First, more children in the 131I-MIBG therapy group received (high-dose) chemotherapy compared with the non-131I-MIBG therapy group. To date, the role of chemotherapy in causing TE remains unclear. Published data are conflicting; some claim chemotherapy to induce thyroid damage [16], others deny this role [17, 18]. Chemotherapy may be an additional hazard in patients who are also treated with combination radiation therapy [19]. In explorative multivariable logistic regression analysis, we did not find evidence an increased risk for treatment with chemotherapy on TE; however, the number of cases was too small to allow for strong conclusions.

Second, the follow-up time for survivors treated with 131I-MIBG was significantly longer when compared to the non-131I-MIBG group (11.5 vs. 7.5 years respectively), which may explain the relative lower incidence of TE in the 123I-MIBG group. However, the fact that thyroid dysfunction usually develops within the first 5 years after 131I-MIBG administration disproves this argument [3, 4].

Third, the fact that patients selected for 131I-MIBG therapy were more frequently diagnosed with high-risk NBL compared to patients who did not receive 131I-MIBG therapy may suggest that these patients have a different genetic profile, resulting in more advanced-stage NBL and an increased susceptibility for the development of thyroid damage, irrespective of given treatment.

The results of this study, in combination with the notion that 123I-MIBG has a lower irradiation risk compared to 131I-MIBG, strengthens the question whether administration of 123I-MIBG without thyroid protection is damaging to the thyroid gland. In accordance with the 2010 EANM Guideline, most centers administer thyroid prophylaxis for the use of diagnostic 123I-MIBG [9]. In 2014, Friedman et al. reported that thyroid uptake and scans for patients who received 123I-MIBG for cardiac imaging did not differ between patients who received thyroid prophylaxis and those who did not [20]. The authors hypothesize that the accumulation of MIBG tracer in the thyroid sympathetic nerves, rather than in the thyroid itself, resulted in the total uptake seen in the patients of whom the thyroid gland was blocked.
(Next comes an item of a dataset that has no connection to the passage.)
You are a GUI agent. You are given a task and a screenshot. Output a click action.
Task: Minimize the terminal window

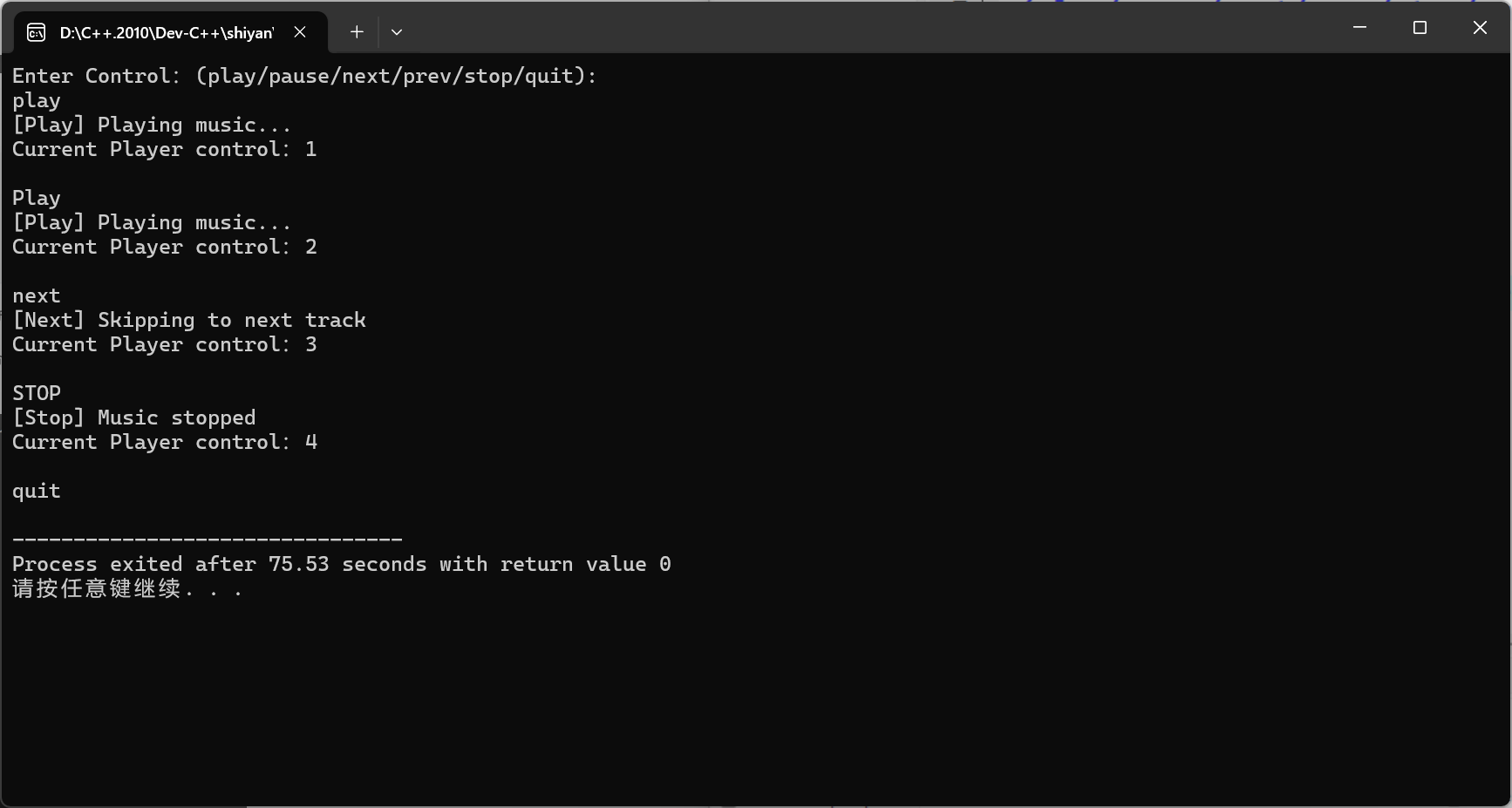pyautogui.click(x=1359, y=28)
These results were confirmed by Giubbini et al. [21] In this study, heart-failure and Parkinson patients underwent cardiac 123I-MIBG with or without thyroid blockade pre-treatment. Interestingly, there was no difference in thyroid parameters (thyroid/mediastinum ratio and washout) between patients who did and did not receive thyroid blockade. The authors stated that thyroid prophylaxis may not be justified in patients undergoing 123I-MIBG imaging as the thyroid uptake is likely a reflection of sympathetic neuronal activity. The risk of adverse effects due to pre-treatment with KI (i.e., leukopenia and the risk for iodine allergy) could be higher than the risk of exposing the thyroid gland to unnecessary radiation. Collectively, we call for long-term randomized trials that detail the efficacy and safety of thyroid prophylaxis during 123I-MIBG administration on thyroid function. These studies should be particularly performed in pediatric NBL patients, to answer the question whether repeated and high doses of 123I-MIBG during childhood are damaging to the thyroid gland.

In summary, our study confirms our hypothesis that thyroid dysfunction is not prevalent in NBL survivors after exposure to 123I-MIBG only. It may be questioned whether thyroid protection is necessary at all. Future studies are required to investigate whether protection of the thyroid gland is necessary during administration of diagnostic 123I-MIBG.